EXERCISE INSTRUCTIONS:
Each record has to be repeated exactly as given.

THE DATA:
☆ ☆ ☆
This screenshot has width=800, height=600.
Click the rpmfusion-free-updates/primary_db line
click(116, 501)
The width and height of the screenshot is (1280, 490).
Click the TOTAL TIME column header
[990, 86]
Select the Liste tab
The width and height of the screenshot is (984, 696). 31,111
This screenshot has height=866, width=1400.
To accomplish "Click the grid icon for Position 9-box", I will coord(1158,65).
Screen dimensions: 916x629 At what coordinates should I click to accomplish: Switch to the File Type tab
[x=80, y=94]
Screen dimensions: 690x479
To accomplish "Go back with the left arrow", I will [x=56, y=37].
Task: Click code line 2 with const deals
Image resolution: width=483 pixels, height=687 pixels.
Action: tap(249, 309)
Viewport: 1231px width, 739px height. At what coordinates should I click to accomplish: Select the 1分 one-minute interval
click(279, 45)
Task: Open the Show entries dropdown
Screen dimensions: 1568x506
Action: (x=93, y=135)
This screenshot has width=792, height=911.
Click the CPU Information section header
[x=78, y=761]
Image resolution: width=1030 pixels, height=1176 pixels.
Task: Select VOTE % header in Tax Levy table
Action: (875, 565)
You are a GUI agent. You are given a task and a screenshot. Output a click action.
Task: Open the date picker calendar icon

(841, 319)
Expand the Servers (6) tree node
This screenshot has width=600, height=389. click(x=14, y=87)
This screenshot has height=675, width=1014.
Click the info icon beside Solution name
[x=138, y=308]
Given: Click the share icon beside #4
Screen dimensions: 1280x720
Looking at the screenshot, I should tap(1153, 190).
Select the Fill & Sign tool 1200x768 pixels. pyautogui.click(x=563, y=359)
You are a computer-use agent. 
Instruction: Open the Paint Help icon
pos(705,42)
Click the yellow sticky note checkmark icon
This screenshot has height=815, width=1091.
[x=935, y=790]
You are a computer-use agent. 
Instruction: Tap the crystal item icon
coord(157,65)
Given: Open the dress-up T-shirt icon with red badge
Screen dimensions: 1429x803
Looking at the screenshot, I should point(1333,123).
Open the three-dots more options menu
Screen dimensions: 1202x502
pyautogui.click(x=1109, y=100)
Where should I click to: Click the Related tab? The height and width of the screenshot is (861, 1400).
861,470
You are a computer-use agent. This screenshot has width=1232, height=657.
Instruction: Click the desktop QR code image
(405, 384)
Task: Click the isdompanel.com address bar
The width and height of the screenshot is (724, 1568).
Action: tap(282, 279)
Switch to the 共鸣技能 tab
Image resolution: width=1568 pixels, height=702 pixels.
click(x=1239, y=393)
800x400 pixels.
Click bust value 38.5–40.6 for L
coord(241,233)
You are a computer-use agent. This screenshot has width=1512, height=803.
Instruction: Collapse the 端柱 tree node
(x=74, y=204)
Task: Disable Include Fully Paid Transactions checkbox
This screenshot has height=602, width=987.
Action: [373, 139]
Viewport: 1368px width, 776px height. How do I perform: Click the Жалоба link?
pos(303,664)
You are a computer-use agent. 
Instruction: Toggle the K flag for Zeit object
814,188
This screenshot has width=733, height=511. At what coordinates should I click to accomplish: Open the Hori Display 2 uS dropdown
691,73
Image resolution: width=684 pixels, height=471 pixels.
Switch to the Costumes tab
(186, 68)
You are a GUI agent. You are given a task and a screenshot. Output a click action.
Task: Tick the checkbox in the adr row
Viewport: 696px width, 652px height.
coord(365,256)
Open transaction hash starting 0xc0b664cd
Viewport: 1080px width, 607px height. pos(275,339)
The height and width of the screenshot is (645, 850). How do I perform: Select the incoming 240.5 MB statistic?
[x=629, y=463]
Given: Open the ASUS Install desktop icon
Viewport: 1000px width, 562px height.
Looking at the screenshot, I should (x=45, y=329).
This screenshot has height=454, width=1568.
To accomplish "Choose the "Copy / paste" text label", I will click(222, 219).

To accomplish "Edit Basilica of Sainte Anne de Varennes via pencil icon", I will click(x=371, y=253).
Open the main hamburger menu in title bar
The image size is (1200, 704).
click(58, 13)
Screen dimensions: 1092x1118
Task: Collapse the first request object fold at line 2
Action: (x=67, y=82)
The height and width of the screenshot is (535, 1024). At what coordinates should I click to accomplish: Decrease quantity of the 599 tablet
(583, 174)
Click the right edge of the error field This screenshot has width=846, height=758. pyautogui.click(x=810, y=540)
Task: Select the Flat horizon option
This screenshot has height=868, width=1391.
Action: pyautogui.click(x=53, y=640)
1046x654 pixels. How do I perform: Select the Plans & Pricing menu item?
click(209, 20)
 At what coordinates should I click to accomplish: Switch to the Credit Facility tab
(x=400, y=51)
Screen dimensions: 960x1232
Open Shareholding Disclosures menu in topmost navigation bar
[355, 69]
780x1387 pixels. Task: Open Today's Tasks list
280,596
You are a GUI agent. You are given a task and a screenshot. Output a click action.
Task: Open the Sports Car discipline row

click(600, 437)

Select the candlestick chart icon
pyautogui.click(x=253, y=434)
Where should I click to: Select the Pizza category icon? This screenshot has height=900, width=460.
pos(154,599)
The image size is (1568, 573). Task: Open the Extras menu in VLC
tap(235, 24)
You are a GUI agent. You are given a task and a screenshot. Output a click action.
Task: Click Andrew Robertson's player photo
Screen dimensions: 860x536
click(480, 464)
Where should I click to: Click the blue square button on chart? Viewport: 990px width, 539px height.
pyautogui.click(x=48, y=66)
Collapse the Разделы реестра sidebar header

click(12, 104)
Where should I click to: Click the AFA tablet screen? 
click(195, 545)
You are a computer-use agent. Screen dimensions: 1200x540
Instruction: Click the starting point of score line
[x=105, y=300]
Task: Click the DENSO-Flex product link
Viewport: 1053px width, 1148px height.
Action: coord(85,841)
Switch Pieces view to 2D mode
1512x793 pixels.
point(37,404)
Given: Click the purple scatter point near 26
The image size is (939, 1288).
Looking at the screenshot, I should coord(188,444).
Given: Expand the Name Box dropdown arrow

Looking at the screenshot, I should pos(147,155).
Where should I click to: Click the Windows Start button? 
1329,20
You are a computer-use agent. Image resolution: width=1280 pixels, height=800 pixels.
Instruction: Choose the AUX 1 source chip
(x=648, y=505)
☆ ☆ ☆
THE COMPLETED TASK:
This screenshot has width=800, height=600.
Click the rpmfusion-free-updates/primary_db line
click(116, 501)
The width and height of the screenshot is (1280, 490).
Click the TOTAL TIME column header
[990, 86]
Select the Liste tab
The width and height of the screenshot is (984, 696). 31,111
This screenshot has height=866, width=1400.
To accomplish "Click the grid icon for Position 9-box", I will coord(1158,65).
Screen dimensions: 916x629 At what coordinates should I click to accomplish: Switch to the File Type tab
[x=80, y=94]
Screen dimensions: 690x479
To accomplish "Go back with the left arrow", I will [x=56, y=37].
Task: Click code line 2 with const deals
Image resolution: width=483 pixels, height=687 pixels.
Action: tap(249, 309)
Viewport: 1231px width, 739px height. At what coordinates should I click to accomplish: Select the 1分 one-minute interval
click(279, 45)
Task: Open the Show entries dropdown
Screen dimensions: 1568x506
Action: (x=93, y=135)
This screenshot has width=792, height=911.
Click the CPU Information section header
[x=78, y=761]
Image resolution: width=1030 pixels, height=1176 pixels.
Task: Select VOTE % header in Tax Levy table
Action: (875, 565)
You are a GUI agent. You are given a task and a screenshot. Output a click action.
Task: Open the date picker calendar icon

(841, 319)
Expand the Servers (6) tree node
This screenshot has width=600, height=389. click(x=14, y=87)
This screenshot has height=675, width=1014.
Click the info icon beside Solution name
[x=138, y=308]
Given: Click the share icon beside #4
Screen dimensions: 1280x720
Looking at the screenshot, I should tap(1153, 190).
Select the Fill & Sign tool 1200x768 pixels. pyautogui.click(x=563, y=359)
You are a computer-use agent. 
Instruction: Open the Paint Help icon
pos(705,42)
Click the yellow sticky note checkmark icon
This screenshot has height=815, width=1091.
[x=935, y=790]
You are a computer-use agent. 
Instruction: Tap the crystal item icon
coord(157,65)
Given: Open the dress-up T-shirt icon with red badge
Screen dimensions: 1429x803
Looking at the screenshot, I should point(1333,123).
Open the three-dots more options menu
Screen dimensions: 1202x502
pyautogui.click(x=1109, y=100)
Where should I click to: Click the Related tab? The height and width of the screenshot is (861, 1400).
861,470
You are a computer-use agent. This screenshot has width=1232, height=657.
Instruction: Click the desktop QR code image
(405, 384)
Task: Click the isdompanel.com address bar
The width and height of the screenshot is (724, 1568).
Action: tap(282, 279)
Switch to the 共鸣技能 tab
Image resolution: width=1568 pixels, height=702 pixels.
click(x=1239, y=393)
800x400 pixels.
Click bust value 38.5–40.6 for L
coord(241,233)
You are a computer-use agent. This screenshot has width=1512, height=803.
Instruction: Collapse the 端柱 tree node
(x=74, y=204)
Task: Disable Include Fully Paid Transactions checkbox
This screenshot has height=602, width=987.
Action: [373, 139]
Viewport: 1368px width, 776px height. How do I perform: Click the Жалоба link?
pos(303,664)
You are a computer-use agent. 
Instruction: Toggle the K flag for Zeit object
814,188
This screenshot has width=733, height=511. At what coordinates should I click to accomplish: Open the Hori Display 2 uS dropdown
691,73
Image resolution: width=684 pixels, height=471 pixels.
Switch to the Costumes tab
(186, 68)
You are a GUI agent. You are given a task and a screenshot. Output a click action.
Task: Tick the checkbox in the adr row
Viewport: 696px width, 652px height.
coord(365,256)
Open transaction hash starting 0xc0b664cd
Viewport: 1080px width, 607px height. pos(275,339)
The height and width of the screenshot is (645, 850). How do I perform: Select the incoming 240.5 MB statistic?
[x=629, y=463]
Given: Open the ASUS Install desktop icon
Viewport: 1000px width, 562px height.
Looking at the screenshot, I should (x=45, y=329).
This screenshot has height=454, width=1568.
To accomplish "Choose the "Copy / paste" text label", I will click(222, 219).

To accomplish "Edit Basilica of Sainte Anne de Varennes via pencil icon", I will click(x=371, y=253).
Open the main hamburger menu in title bar
The image size is (1200, 704).
click(58, 13)
Screen dimensions: 1092x1118
Task: Collapse the first request object fold at line 2
Action: (x=67, y=82)
The height and width of the screenshot is (535, 1024). At what coordinates should I click to accomplish: Decrease quantity of the 599 tablet
(583, 174)
Click the right edge of the error field This screenshot has width=846, height=758. pyautogui.click(x=810, y=540)
Task: Select the Flat horizon option
This screenshot has height=868, width=1391.
Action: pyautogui.click(x=53, y=640)
1046x654 pixels. How do I perform: Select the Plans & Pricing menu item?
click(209, 20)
 At what coordinates should I click to accomplish: Switch to the Credit Facility tab
(x=400, y=51)
Screen dimensions: 960x1232
Open Shareholding Disclosures menu in topmost navigation bar
[355, 69]
780x1387 pixels. Task: Open Today's Tasks list
280,596
You are a GUI agent. You are given a task and a screenshot. Output a click action.
Task: Open the Sports Car discipline row

click(600, 437)

Select the candlestick chart icon
pyautogui.click(x=253, y=434)
Where should I click to: Select the Pizza category icon? This screenshot has height=900, width=460.
pos(154,599)
The image size is (1568, 573). Task: Open the Extras menu in VLC
tap(235, 24)
You are a GUI agent. You are given a task and a screenshot. Output a click action.
Task: Click Andrew Robertson's player photo
Screen dimensions: 860x536
click(480, 464)
Where should I click to: Click the blue square button on chart? Viewport: 990px width, 539px height.
pyautogui.click(x=48, y=66)
Collapse the Разделы реестра sidebar header

click(12, 104)
Where should I click to: Click the AFA tablet screen? 
click(195, 545)
You are a computer-use agent. Screen dimensions: 1200x540
Instruction: Click the starting point of score line
[x=105, y=300]
Task: Click the DENSO-Flex product link
Viewport: 1053px width, 1148px height.
Action: coord(85,841)
Switch Pieces view to 2D mode
1512x793 pixels.
point(37,404)
Given: Click the purple scatter point near 26
The image size is (939, 1288).
Looking at the screenshot, I should coord(188,444).
Given: Expand the Name Box dropdown arrow

Looking at the screenshot, I should pos(147,155).
Where should I click to: Click the Windows Start button? 
1329,20
You are a computer-use agent. Image resolution: width=1280 pixels, height=800 pixels.
Instruction: Choose the AUX 1 source chip
(x=648, y=505)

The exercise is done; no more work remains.